Filed under: Con Spirito, Dissonance — Jess at 12:04 pm on Tuesday, May 27, 2008

If you have any interest in or concern for the future formation of Unitarian Universalist ministers, I suggest you take a look at the materials posted at Celestial Lands regarding proposed fundamental changes at Meadville Lombard Theological School.

On the public relations side of things, the school is touting their road ahead as nothing but positive. Underneath, however, is a painfully familiar story of opacity and stubbornness on the part of the administration, particularly noted by the lack of involvement by both the students and the faculty in the changes to the educational program. Add to that the turnover of at least 14 staff members in the last few years, and you have one hot mess.

I can’t say I’m surprised. I was struck, repeatedly, during our four years in Chicago while I supported my husband through this program, by the sheer myopia of the administration, especially in regards to their dealings with students and alumni/ae. The students were and still are consistently left out of formative discussions, told that the school would “take care of them,” while the alumni/ae were and still are consistently pumped for funds without regard for how they were treated as students, or the cost of a seminary education that continues for years with astronomical student loan payments.

The faculty, on the other hand, seemed to be much in the same boat as the students — their input belittled, their resources limited, their ranks thinned in favor of more administrative positions (like the highly paid new provost) — and yet still managed to provide outstanding academic grounding to the students, and support on many levels during the process of ministerial formation. It should be noted that the faculty and the administration are completely separate entities.

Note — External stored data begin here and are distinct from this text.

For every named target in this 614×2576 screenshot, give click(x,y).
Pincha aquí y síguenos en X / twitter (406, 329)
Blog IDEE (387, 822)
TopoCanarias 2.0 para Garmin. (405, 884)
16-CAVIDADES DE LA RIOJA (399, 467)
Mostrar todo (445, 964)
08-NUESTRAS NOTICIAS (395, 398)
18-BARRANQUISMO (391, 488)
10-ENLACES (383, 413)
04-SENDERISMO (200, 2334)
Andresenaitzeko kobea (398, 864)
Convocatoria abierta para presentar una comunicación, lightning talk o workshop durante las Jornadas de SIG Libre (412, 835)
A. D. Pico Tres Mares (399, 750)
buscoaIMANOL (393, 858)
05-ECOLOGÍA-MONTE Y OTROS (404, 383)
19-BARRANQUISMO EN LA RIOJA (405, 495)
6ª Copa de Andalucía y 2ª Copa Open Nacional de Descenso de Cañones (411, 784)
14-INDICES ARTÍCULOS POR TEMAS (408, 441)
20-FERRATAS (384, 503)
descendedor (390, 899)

Institutional issues aside, what troubles me most about the proposed changes to the academic curriculum is the seemingly arbitrary decision that a full year’s internship in a congregation is no longer a necessary step in the formation of a parish minister.

Sorry, but this is simply wrong. I speak as someone who has witnessed the formation of four years’ worth of seminary students, through their internships. They leave the school after two years of classes, still as students very much grounded in theory, go off for a year of internship, and come back secure in their authority and callings, having been through the trenches of an entire church year with all that entails. Not to mention that this internship is required by the Fellowship Committee, as a good measure of the kind of ministry this student will practice, and it doesn’t seem that committee has signed on to the proposed elimination of it from the M/L program, though the students have been “assured” otherwise. Not to mention that when a first year graduate is in search for a full time job in a congregation, the experiences of their internship provide a good measure to the search committee of what kind of ministry they might be getting.

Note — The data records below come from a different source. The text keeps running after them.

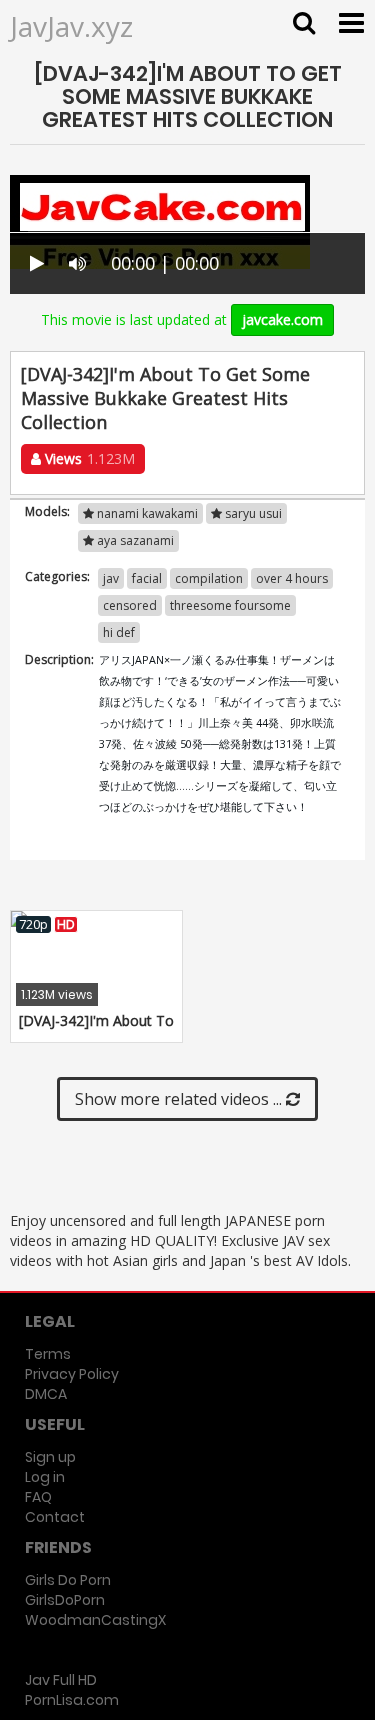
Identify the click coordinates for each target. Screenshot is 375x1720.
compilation (209, 578)
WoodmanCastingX (95, 1620)
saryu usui (252, 513)
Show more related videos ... (180, 1099)
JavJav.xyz (71, 26)
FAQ (38, 1497)
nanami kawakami (146, 513)
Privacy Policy (72, 1374)
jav (111, 578)
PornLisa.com (72, 1700)
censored (130, 605)
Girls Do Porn (68, 1580)
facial (147, 578)
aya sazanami (134, 540)
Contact (55, 1517)
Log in (45, 1477)
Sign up (50, 1457)
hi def (119, 632)
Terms (48, 1354)
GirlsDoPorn (65, 1600)
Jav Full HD (61, 1680)
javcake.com (282, 319)
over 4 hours (292, 578)
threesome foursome (230, 605)
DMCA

Would you want to hire someone to run your church right out of seminary, if they have not served an internship under the supervision of a senior minister? It’s the equivalency of a doctor’s residency, before they are permitted by licensing boards to go into private practice.

It may seem that I’m talking out of my ass about things that I’ve only witnessed from the outside, so I’ll close by referring you to the words of one of the most valued and respected members of the M/L faculty, not to mention throughout the Unitarian Universalist movement, Rev. David Bumbaugh:

“We’re headed for a trainwreck.”

If you believe ministry is important to this movement, this is something to which attention must be paid. Are we witnessing the death-march of one of our most valuable institutions, one of only two Unitarian Universalist seminaries? How indicative of more widespread problems in our movement is the brokenness of this institution?

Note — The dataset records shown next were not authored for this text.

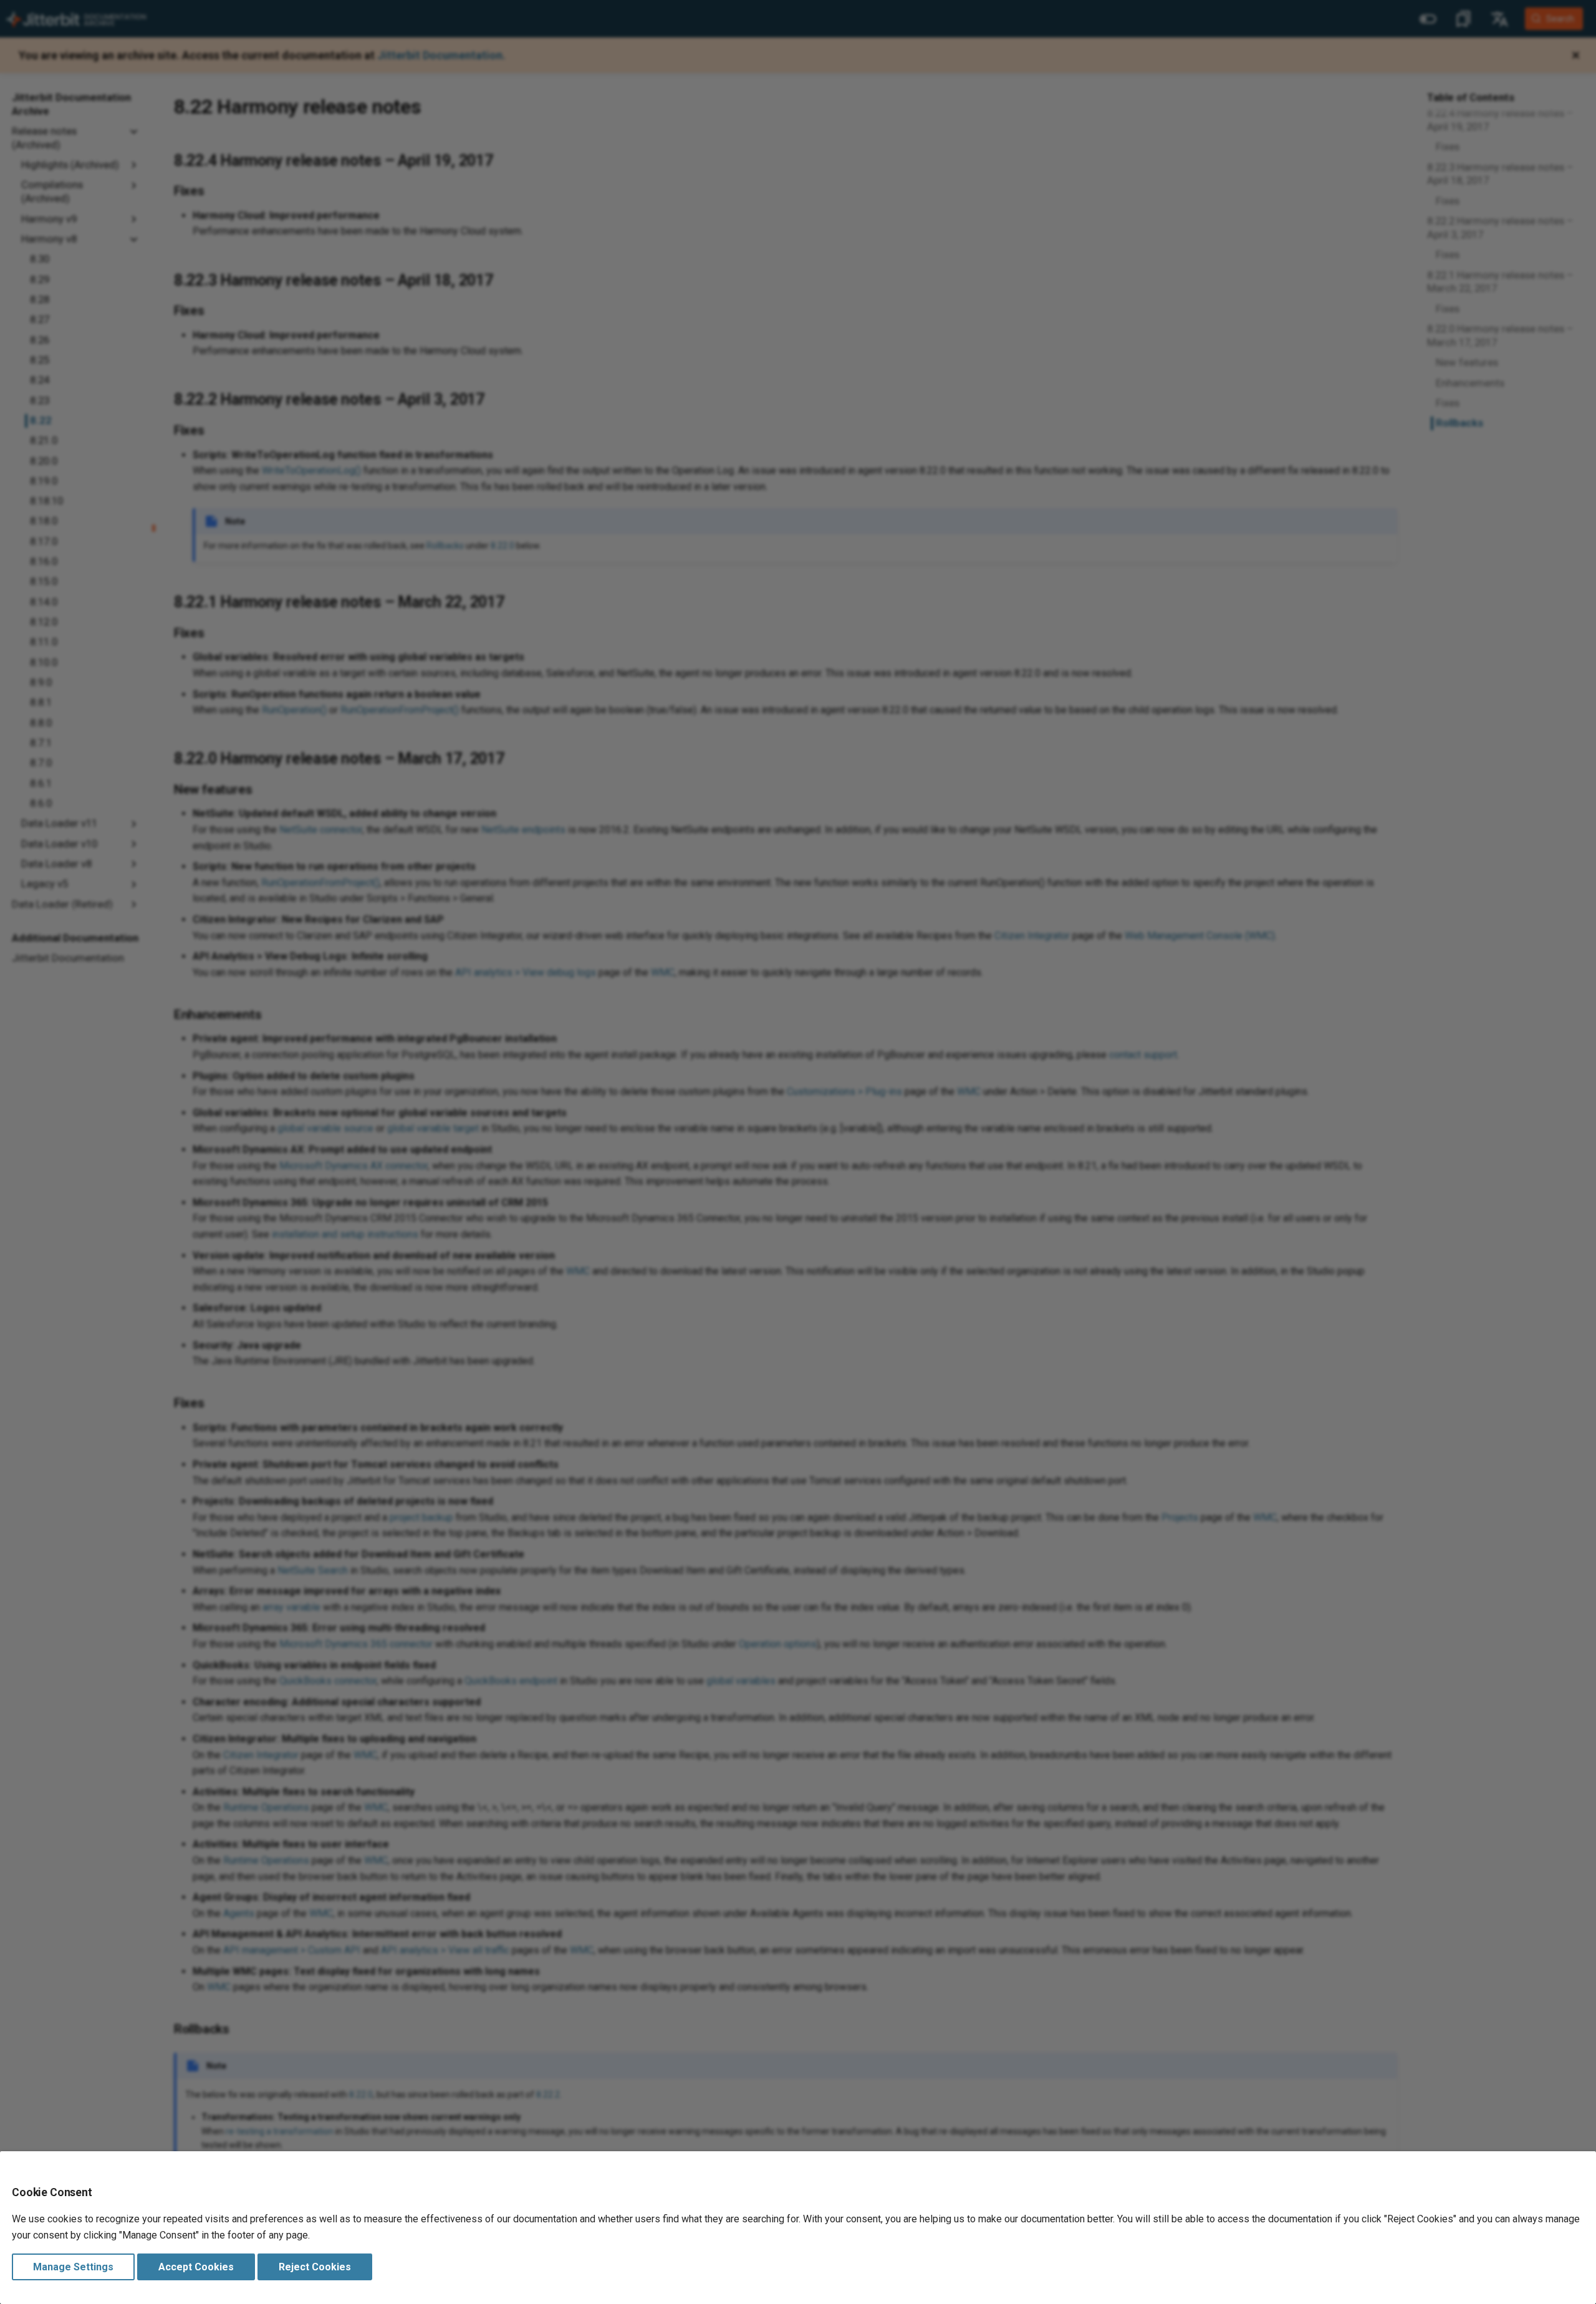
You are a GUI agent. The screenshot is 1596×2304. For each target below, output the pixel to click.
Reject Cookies (315, 2267)
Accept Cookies (196, 2267)
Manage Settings (73, 2267)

Is it time for a louder call from the outside of the value our movement holds for our ministers and our seminarians?

2 Singers in the Choir

Comment by Sean

May 27, 2008 @ 3:37 pm

Hm. The first thought I have is that it doesn’t seem a very good tactical move, considering the Panel on Theological Education’s emphasis on “Excellence in Ministry” that is centered in/on congregations.


Despite the perceived competition between M/L and Starr King, I have a lot of respect for M/L and think this move is rather short-sighted. But I do have to say that the cry of “not enough input” from students and alums is a familiar one.

In my short time on the Starr King Board I have come to realize that student input is exceedingly valuable. At the same time, it is ultimately the Board that is accountable for the institution’s future. Much like the congregants in our churches, students tend to like the school they chose to attend. Change comes hard, especially when one is in the middle of a life-altering experience.

Anyway, all of this interests me, none of it really surprises me, and I hope with all my heart that both Meadville Lombard and Starr King come through this time of change stronger and more grounded in the gifts they bring to our movement.

Comment by Jess

May 27, 2008 @ 7:50 pm

In this case, it’s also the lack of input from the faculty, who just completed a lengthy curriculum review process to only see their work thrown aside as so much garbage in favor of this hare-brained scheme that the administration hasn’t even bothered to put into writing yet.

I’m all for positive change, to make the process better. But not when that change is enacted without considering, much less consulting all of the stakeholders — the proposed implementation of this plan, which is already being touted to alumni/ae and the general public as a done deal, before the Board has even seen it, will directly affect next year’s incoming class, who applied and were accepted to a very specific model of ministerial formation. If I were one of those incoming students, I imagine I would feel misled and possibly even betrayed to show up the first week of classes and have it be something completely different from what I signed up for.